Stored data
<<<<
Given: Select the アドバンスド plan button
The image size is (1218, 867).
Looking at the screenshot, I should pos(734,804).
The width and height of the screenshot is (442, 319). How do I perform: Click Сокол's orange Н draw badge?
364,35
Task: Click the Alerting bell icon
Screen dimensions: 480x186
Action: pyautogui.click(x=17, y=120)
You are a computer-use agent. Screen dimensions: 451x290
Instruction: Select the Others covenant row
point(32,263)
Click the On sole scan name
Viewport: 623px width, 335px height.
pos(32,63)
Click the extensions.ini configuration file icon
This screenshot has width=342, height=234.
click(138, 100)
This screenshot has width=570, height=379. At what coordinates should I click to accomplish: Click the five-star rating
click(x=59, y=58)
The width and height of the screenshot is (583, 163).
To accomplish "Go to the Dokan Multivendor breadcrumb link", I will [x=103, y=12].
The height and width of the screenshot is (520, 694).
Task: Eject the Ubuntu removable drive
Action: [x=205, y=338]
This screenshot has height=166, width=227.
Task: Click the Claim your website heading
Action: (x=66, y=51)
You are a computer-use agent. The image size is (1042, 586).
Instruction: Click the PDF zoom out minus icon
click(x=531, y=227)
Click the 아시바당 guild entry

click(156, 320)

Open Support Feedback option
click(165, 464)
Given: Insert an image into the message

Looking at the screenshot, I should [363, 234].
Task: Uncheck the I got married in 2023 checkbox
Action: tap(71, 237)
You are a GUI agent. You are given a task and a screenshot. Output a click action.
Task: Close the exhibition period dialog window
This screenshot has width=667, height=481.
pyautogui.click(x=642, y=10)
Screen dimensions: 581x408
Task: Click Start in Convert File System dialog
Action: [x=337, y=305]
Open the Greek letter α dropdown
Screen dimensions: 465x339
>>>>
» REQUIREMENT: Output only the lines from the one that contains "This screenshot has width=570, height=379." through the last line of the data above, each restated exactly.

» SOLUTION:
This screenshot has width=570, height=379. At what coordinates should I click to accomplish: Click the five-star rating
click(x=59, y=58)
The width and height of the screenshot is (583, 163).
To accomplish "Go to the Dokan Multivendor breadcrumb link", I will [x=103, y=12].
The height and width of the screenshot is (520, 694).
Task: Eject the Ubuntu removable drive
Action: [x=205, y=338]
This screenshot has height=166, width=227.
Task: Click the Claim your website heading
Action: (x=66, y=51)
You are a computer-use agent. The image size is (1042, 586).
Instruction: Click the PDF zoom out minus icon
click(x=531, y=227)
Click the 아시바당 guild entry

click(156, 320)

Open Support Feedback option
click(165, 464)
Given: Insert an image into the message

Looking at the screenshot, I should [363, 234].
Task: Uncheck the I got married in 2023 checkbox
Action: tap(71, 237)
You are a GUI agent. You are given a task and a screenshot. Output a click action.
Task: Close the exhibition period dialog window
This screenshot has width=667, height=481.
pyautogui.click(x=642, y=10)
Screen dimensions: 581x408
Task: Click Start in Convert File System dialog
Action: [x=337, y=305]
Open the Greek letter α dropdown
Screen dimensions: 465x339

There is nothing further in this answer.